**REQUIREMENT:** The answer must be the complete listing, copied exactly.
BEGIN PROVIDED RECORDS
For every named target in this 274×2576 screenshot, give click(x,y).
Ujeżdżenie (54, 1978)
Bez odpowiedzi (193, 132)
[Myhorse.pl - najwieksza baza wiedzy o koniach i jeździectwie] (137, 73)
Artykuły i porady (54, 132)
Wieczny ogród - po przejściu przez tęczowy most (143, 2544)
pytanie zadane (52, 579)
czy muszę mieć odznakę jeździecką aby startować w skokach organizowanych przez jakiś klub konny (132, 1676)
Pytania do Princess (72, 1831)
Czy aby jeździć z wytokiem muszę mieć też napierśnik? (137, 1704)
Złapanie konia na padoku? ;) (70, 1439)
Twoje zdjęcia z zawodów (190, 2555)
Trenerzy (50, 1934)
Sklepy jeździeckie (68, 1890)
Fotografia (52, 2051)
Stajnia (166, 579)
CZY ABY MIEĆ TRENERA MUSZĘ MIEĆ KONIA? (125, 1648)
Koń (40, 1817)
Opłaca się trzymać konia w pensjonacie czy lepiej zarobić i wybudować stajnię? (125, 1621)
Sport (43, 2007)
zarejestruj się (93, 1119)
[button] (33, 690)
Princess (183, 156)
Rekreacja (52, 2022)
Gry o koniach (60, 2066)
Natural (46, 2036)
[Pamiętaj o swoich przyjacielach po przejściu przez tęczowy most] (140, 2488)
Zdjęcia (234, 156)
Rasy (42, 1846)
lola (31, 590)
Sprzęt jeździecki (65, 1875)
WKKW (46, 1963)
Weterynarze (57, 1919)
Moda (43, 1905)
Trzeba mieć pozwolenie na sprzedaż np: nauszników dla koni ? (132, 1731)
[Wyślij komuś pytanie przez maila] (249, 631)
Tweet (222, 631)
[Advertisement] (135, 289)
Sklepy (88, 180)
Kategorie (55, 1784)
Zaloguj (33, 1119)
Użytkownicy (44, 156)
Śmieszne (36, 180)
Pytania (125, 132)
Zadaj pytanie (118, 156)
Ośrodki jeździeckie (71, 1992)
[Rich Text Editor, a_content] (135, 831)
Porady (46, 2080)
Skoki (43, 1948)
END PROVIDED RECORDS
**SOLUTION TO THIS TASK:**
For every named target in this 274×2576 screenshot, give click(x,y).
Ujeżdżenie (54, 1978)
Bez odpowiedzi (193, 132)
[Myhorse.pl - najwieksza baza wiedzy o koniach i jeździectwie] (137, 73)
Artykuły i porady (54, 132)
Wieczny ogród - po przejściu przez tęczowy most (143, 2544)
pytanie zadane (52, 579)
czy muszę mieć odznakę jeździecką aby startować w skokach organizowanych przez jakiś klub konny (132, 1676)
Pytania do Princess (72, 1831)
Czy aby jeździć z wytokiem muszę mieć też napierśnik? (137, 1704)
Złapanie konia na padoku? ;) (70, 1439)
Twoje zdjęcia z zawodów (190, 2555)
Trenerzy (50, 1934)
Sklepy jeździeckie (68, 1890)
Fotografia (52, 2051)
Stajnia (166, 579)
CZY ABY MIEĆ TRENERA MUSZĘ MIEĆ KONIA? (125, 1648)
Koń (40, 1817)
Opłaca się trzymać konia w pensjonacie czy lepiej zarobić i wybudować stajnię? (125, 1621)
Sport (43, 2007)
zarejestruj się (93, 1119)
[button] (33, 690)
Princess (183, 156)
Rekreacja (52, 2022)
Gry o koniach (60, 2066)
Natural (46, 2036)
[Pamiętaj o swoich przyjacielach po przejściu przez tęczowy most] (140, 2488)
Zdjęcia (234, 156)
Rasy (42, 1846)
lola (31, 590)
Sprzęt jeździecki (65, 1875)
WKKW (46, 1963)
Weterynarze (57, 1919)
Moda (43, 1905)
Trzeba mieć pozwolenie na sprzedaż np: nauszników dla koni ? (132, 1731)
[Wyślij komuś pytanie przez maila] (249, 631)
Tweet (222, 631)
[Advertisement] (135, 289)
Sklepy (88, 180)
Kategorie (55, 1784)
Zaloguj (33, 1119)
Użytkownicy (44, 156)
Śmieszne (36, 180)
Pytania (125, 132)
Zadaj pytanie (118, 156)
Ośrodki jeździeckie (71, 1992)
[Rich Text Editor, a_content] (135, 831)
Porady (46, 2080)
Skoki (43, 1948)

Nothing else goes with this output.